Your goal:
State how many lines of the items below contain the string "dropdown", matching case exactly, and give only that number.

######

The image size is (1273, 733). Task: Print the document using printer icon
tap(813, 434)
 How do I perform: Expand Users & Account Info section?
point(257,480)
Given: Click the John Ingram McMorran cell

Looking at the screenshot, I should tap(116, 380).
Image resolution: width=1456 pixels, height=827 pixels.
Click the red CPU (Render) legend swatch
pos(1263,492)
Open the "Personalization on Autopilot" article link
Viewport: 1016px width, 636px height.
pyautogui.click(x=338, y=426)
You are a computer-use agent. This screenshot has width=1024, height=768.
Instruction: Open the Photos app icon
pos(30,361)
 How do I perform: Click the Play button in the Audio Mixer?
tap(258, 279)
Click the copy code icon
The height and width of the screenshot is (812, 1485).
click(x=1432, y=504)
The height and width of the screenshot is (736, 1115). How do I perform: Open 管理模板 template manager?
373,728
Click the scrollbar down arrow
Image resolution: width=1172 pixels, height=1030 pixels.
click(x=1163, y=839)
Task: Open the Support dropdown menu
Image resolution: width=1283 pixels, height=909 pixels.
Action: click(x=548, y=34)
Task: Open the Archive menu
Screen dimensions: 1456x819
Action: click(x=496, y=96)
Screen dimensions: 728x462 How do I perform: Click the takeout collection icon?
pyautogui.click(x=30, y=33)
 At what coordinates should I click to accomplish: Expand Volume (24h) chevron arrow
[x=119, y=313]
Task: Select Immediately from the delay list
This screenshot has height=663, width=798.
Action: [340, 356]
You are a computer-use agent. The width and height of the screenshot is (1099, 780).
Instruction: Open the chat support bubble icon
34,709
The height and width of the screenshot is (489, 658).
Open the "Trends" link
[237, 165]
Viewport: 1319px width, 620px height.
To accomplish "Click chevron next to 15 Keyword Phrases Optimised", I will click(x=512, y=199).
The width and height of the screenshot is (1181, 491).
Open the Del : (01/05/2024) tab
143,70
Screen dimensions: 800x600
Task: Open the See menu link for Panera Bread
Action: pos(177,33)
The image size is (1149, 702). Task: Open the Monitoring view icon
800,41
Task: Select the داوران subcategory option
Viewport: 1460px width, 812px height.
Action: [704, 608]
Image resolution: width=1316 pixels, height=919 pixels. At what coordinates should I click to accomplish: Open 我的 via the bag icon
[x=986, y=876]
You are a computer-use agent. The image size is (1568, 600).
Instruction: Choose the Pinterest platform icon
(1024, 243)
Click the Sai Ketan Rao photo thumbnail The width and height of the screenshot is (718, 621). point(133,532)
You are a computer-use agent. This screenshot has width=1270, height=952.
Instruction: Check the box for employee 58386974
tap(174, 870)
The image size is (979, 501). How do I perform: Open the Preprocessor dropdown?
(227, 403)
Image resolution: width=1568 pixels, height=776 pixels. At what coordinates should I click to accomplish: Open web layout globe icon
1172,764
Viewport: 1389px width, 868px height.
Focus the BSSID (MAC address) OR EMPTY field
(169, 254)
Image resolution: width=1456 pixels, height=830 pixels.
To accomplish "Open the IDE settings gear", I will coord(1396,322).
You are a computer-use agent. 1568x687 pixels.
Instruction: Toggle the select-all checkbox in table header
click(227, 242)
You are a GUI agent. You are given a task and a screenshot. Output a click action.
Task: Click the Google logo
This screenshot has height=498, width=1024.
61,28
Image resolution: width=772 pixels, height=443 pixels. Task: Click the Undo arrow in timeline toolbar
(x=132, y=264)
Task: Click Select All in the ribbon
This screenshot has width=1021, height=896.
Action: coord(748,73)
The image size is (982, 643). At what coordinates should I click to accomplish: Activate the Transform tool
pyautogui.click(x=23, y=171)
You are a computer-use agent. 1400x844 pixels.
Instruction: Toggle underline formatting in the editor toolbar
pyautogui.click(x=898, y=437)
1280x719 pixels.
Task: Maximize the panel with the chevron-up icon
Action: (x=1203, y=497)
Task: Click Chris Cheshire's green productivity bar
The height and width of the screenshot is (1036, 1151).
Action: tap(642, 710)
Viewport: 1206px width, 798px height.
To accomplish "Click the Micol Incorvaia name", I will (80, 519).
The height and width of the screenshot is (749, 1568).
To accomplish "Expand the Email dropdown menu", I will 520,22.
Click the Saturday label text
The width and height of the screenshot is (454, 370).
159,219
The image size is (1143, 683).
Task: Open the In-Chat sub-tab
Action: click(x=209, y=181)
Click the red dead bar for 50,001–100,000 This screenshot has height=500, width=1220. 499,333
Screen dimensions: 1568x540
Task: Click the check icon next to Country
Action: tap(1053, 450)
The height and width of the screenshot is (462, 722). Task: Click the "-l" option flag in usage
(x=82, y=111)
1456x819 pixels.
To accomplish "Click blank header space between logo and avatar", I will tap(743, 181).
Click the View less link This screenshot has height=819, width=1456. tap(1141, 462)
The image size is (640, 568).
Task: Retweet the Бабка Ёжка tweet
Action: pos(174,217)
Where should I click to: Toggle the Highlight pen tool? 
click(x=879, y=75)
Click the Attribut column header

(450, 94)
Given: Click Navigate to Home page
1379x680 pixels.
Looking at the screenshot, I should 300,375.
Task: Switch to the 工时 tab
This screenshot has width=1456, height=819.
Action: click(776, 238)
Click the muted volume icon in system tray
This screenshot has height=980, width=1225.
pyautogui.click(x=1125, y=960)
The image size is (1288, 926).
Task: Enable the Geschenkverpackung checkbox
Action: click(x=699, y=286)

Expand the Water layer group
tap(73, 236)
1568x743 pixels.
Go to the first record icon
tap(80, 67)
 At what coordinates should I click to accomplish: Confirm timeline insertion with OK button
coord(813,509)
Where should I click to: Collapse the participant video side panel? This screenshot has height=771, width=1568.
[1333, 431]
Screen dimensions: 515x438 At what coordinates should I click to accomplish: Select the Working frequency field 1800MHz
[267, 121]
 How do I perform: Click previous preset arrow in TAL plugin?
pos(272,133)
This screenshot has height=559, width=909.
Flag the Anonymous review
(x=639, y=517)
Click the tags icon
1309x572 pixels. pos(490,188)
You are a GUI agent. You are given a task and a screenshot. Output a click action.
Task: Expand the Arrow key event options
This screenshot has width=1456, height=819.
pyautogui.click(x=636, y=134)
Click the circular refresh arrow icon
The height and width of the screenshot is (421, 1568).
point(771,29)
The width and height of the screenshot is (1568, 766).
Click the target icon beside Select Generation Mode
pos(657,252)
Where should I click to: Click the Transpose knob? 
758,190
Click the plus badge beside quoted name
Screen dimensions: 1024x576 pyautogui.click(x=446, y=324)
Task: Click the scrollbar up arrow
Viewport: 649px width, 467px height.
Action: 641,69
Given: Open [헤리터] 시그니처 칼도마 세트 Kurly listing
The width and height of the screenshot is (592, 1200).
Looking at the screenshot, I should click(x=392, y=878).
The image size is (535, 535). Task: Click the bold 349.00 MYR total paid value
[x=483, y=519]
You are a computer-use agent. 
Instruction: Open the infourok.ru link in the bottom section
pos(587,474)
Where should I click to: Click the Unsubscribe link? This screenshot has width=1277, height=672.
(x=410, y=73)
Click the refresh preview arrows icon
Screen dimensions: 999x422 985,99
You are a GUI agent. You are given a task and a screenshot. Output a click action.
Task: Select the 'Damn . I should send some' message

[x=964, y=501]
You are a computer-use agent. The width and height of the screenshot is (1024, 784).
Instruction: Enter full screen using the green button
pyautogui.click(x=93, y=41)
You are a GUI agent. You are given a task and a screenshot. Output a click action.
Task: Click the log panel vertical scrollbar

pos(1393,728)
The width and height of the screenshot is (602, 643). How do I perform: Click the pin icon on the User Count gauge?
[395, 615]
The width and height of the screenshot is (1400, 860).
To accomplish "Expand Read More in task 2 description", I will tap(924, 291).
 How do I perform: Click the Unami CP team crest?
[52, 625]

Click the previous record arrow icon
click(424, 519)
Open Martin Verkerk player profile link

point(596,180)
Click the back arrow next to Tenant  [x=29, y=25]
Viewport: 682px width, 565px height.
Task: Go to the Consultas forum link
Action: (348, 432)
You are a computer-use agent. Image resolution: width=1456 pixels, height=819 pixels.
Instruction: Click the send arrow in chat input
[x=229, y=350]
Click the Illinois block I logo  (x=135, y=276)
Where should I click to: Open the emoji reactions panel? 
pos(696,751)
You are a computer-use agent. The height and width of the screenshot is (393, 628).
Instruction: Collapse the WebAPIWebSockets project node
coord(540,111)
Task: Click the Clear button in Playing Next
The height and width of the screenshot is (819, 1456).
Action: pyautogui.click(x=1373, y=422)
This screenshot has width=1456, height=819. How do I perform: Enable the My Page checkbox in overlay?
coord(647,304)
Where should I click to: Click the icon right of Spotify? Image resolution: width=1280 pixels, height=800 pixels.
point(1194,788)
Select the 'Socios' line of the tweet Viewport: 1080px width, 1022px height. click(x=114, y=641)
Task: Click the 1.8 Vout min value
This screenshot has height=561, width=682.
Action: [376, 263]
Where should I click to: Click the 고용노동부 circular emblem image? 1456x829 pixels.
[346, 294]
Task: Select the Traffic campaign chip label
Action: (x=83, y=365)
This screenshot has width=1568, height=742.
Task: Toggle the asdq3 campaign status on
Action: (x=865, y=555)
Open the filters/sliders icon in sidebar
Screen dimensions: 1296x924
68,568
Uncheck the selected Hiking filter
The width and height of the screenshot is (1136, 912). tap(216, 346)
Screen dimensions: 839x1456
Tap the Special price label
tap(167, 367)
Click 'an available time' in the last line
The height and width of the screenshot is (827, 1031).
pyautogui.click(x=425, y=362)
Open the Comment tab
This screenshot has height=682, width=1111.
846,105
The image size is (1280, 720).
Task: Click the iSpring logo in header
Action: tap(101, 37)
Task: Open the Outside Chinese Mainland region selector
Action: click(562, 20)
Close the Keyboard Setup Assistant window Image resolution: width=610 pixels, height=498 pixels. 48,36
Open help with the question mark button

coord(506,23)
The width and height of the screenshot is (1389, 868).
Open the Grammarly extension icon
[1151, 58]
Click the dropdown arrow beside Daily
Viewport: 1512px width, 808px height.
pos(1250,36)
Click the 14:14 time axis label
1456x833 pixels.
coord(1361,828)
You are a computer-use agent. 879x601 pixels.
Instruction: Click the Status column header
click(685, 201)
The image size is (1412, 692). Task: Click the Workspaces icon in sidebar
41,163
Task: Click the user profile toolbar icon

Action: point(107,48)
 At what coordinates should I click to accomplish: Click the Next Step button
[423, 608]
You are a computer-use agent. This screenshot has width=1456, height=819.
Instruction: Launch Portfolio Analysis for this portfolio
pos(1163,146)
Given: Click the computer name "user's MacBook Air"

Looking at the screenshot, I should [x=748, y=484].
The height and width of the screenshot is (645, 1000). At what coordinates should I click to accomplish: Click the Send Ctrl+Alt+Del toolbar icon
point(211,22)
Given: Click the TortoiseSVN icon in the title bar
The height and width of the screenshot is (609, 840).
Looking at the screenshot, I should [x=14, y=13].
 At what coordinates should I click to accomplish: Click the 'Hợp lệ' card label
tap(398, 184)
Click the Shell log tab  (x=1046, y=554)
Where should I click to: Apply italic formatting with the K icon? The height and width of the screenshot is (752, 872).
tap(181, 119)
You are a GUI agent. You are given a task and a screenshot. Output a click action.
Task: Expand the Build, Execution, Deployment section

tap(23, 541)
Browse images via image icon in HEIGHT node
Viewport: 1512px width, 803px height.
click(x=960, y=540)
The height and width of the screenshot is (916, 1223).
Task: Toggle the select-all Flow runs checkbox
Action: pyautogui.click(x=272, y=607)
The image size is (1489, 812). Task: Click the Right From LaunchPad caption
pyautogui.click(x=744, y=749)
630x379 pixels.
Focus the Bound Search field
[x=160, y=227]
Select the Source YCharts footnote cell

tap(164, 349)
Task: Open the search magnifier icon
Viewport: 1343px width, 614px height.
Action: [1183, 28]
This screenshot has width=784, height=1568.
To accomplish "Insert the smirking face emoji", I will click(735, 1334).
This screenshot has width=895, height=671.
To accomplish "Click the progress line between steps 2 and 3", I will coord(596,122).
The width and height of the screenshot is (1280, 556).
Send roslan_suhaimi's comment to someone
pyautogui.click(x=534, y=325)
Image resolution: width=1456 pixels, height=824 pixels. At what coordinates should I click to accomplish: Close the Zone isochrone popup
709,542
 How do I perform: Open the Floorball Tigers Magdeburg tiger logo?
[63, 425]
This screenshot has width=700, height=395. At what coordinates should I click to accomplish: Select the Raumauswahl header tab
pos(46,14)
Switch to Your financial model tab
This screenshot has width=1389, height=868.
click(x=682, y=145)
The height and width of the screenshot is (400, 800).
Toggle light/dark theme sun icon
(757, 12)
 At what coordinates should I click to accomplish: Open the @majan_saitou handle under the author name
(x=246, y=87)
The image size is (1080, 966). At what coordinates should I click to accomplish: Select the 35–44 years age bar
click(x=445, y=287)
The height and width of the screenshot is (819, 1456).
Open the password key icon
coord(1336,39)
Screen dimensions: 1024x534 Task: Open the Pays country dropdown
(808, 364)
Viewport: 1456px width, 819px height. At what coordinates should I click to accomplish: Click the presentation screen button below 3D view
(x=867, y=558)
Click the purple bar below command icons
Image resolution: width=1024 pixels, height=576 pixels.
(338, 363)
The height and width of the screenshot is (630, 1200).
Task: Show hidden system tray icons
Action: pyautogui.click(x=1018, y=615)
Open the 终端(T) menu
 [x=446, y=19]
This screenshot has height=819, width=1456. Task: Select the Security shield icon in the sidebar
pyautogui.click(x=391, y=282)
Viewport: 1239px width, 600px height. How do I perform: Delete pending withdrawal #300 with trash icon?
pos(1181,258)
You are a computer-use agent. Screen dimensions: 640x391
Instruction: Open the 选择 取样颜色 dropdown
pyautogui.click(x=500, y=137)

######

Output below:
6